L’industrie du sans-fil respecte le Code de services, selon le CRTC

Dans l’ensemble, le langage utilisé par les fournisseurs sans fil est clair, estime le CRTC, et tous ont mis en place les plafonds de frais excédentaires.
Photo: Thinkstock Dans l’ensemble, le langage utilisé par les fournisseurs sans fil est clair, estime le CRTC, et tous ont mis en place les plafonds de frais excédentaires.

Exception faite de pépins chez Bell et Rogers, l’ensemble de l’industrie sans fil s’est conformé au Code de services appliqué par le CRTC depuis décembre 2013, indique l’organisme fédéral dans un premier bilan.
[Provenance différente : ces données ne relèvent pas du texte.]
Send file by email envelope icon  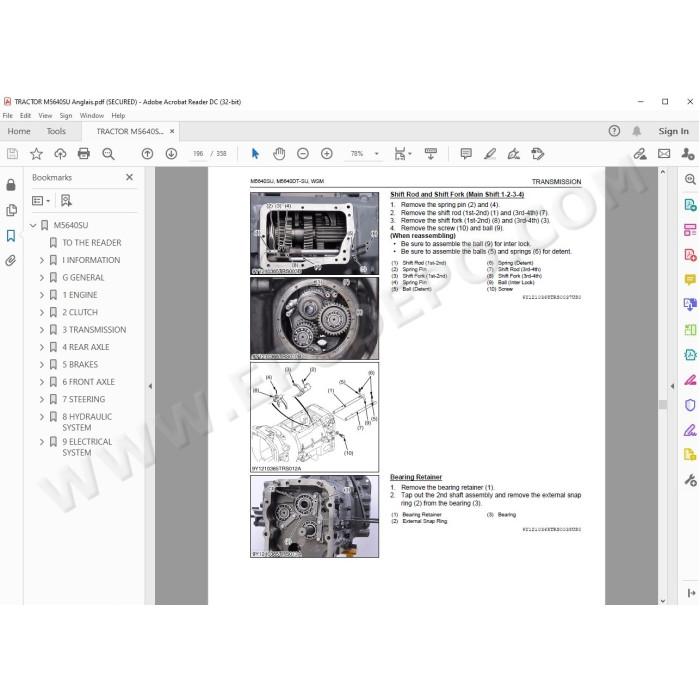(664, 154)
Le Code en question a limité les frais pour usage de données et pour les services d’itinérance, et a également eu pour effet de réduire à deux ans la durée des contrats.

« La plupart des entreprises ont mis en oeuvre le Code correctement et dans les délais prescrits, mais [...] certaines d’entre elles doivent encore modifier leurs pratiques afin de respecter toutes les exigences », a écrit le CRTC, qui « effectue un suivi auprès des entreprises non conformes ».
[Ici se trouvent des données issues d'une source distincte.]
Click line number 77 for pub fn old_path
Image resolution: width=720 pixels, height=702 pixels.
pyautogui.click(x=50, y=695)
Le rapport du CRTC présenté jeudi porte entre autres sur la clarté, le résumé des renseignements, la gestion de la facture, la résiliation et le débranchement.

Dans l’ensemble, le langage utilisé par les fournisseurs sans fil est clair, estime le CRTC, et tous ont mis en place les plafonds de frais excédentaires. Le rapport de l’organisme se base sur les données fournies par 33 entreprises, dont Bell, Rogers, Vidéotron, MTS, Wind, Télébec, Telus, Public Mobile, Huron et Mobilicity.
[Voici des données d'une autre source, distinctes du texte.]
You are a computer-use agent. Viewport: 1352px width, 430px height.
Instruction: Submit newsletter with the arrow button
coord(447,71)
Le bilan du Code, publié en juin 2013 après consultation et audiences, ne se prononce pas sur l’évolution du prix des forfaits, qui fait régulièrement l’objet d’études. La dernière en lice, produite en juin 2014 par Wall Communications à la demande d’Ottawa, suggère que le prix des forfaits se limitant à la téléphonie est en augmentation, alors que celui des forfaits haut de gamme est à la baisse.

Lors de sa publication, l’industrie a salué la vitesse d’exécution du CRTC et l’exercice visant à concilier les intérêts des entreprises et des usagers. Cependant, des groupes de pression comme l’Union des consommateurs y allait d’un commentaire constatant beaucoup « de petites avancées et de demi-mesures ».

Il y a au final trois petits problèmes. L’un d’eux se trouve chez Bell et porte sur les exigences en matière de période d’essai. « Bell ne se conforme pas complètement, puisqu’un client peut devoir payer une pénalité s’il retourne son appareil au cours de la période d’essai »,a relevé le CRTC. Des changements pourraient toutefois être apportés dès le 19 octobre, ajoute-t-il.

Un autre cas mineur concerne Rogers, qui, selon le CRTC, n’aurait pas de moyen de permettre aux abonnés de « choisir de ne pas recevoir d’avis d’itinérance internationale ». La compagnie serait, là aussi, en train de travailler à une solution.

Les fournisseurs sans fil travaillent depuis 2013 à créer des forfaits pour éviter que leurs clients reçoivent des factures astronomiques — et inattendues — pour usage de données à l’étranger. En parallèle, la simple écoute d’une conférence téléphonique entre les fournisseurs et les analystes financiers permet de comprendre que les entreprises tiennent à tout prix à inciter les clients à utiliser leurs téléphones hors du pays, car il y a là une source indéniable de revenus.